History seems to be in the remake. The tragedy occurring now to the Rohingya in Burma, who face “ethnic cleansing” by the hands of Burmese military, as described by the UN, is very much reminiscent of what happened in Bosnia and Herzegovina between 1992 and 1995, where Muslim Bosnians were also subject to ethnic cleansing by Serbian forces.
The Bosnian War
It all began in 1992, when Bosnia’s Muslims voted for independence from Yugoslavia in a referendum boycotted by Serbs. War broke out and Serbs, under the leadership of Radovan Karadzic supported by the Serbian government of Slobodan Milošević and the Yugoslav People’s Army (JNA), laid siege to capital Sarajevo. They occupy 70 percent of the country, killing and persecuting Muslims.
In 1995, Serbs troops, under the command of General Ratko Mladic, captured the eastern enclave and UN “safe area” of Srebrenica, killing about 8,000 Muslims. The UN war crimes tribunal in The Hague indicts Karadzic and Mladic for genocide for the siege of Sarajevo.
Following an intervention by NATO, Bosnian Muslim President Alija Izetbegovic, Croatian President Franjo Tudjman and Serbian President Slobodan Milosevic agreed to a U.S.-brokered peace deal in Dayton, Ohio. The three leaders sign the Dayton peace accords in Paris, paving the way for the arrival of a 66,000-strong NATO peacekeeping Implementation Force (IFOR) in Bosnia. The international community establishes a permanent presence in the country through the office of an international peace overseer.
During the Bosnian War from 1992 to 1995, approximately 100,000 people were murdered as part of an attempt by Serbia to preserve its rule over Bosnia through ethnic cleansing.
The Rohingya
The Rohingya are Muslims who come from Burma. They are thought to be descended from Muslim traders who settled there more than 1,000 years ago. Their population is just over 1 million, mostly live in the Rakhine state of Burma.

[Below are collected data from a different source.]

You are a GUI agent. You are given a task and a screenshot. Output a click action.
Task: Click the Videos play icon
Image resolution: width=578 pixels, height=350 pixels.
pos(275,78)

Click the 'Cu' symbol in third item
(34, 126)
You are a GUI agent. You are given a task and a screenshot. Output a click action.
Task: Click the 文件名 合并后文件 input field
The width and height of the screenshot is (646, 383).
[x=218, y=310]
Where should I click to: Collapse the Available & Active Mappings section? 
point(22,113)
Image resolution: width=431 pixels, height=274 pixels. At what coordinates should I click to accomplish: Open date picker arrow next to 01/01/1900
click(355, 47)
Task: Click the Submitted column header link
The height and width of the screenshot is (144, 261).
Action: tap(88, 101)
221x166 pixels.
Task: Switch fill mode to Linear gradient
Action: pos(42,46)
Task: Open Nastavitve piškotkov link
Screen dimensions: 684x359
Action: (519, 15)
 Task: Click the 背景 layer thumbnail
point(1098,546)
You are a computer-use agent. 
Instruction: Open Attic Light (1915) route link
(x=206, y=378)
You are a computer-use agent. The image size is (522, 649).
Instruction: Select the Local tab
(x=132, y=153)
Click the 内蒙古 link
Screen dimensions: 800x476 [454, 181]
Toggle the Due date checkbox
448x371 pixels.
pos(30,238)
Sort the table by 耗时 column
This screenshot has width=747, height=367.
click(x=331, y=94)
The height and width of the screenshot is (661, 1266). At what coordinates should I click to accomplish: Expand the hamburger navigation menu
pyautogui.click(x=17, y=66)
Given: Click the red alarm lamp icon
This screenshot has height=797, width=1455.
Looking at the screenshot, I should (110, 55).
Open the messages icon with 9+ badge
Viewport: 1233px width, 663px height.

The Rakhine state, in the country’s northwest, is home to an estimated 800,000 of the 1 million Rohingya living in Burma today.
The Rohingya Muslims have been abused, raped, displaced, and killed; the Rohingya have fallen victim into the depths of genocide. The severity of the systematic attacks carried out by the Burmese army is being called ethnic cleansing and is already drawing comparisons to the Rwandan genocide of 1994.
Why is Bosnia slightly different to Burma?
There are similarities between the Bosnian war and the Rohingya ordeal occurring now, in terms of the killings, and ethnic cleansing of Muslims. However, the difference lies in the response of governments and international organizations to the Bosnians back then and to the Rohingya horrors right now.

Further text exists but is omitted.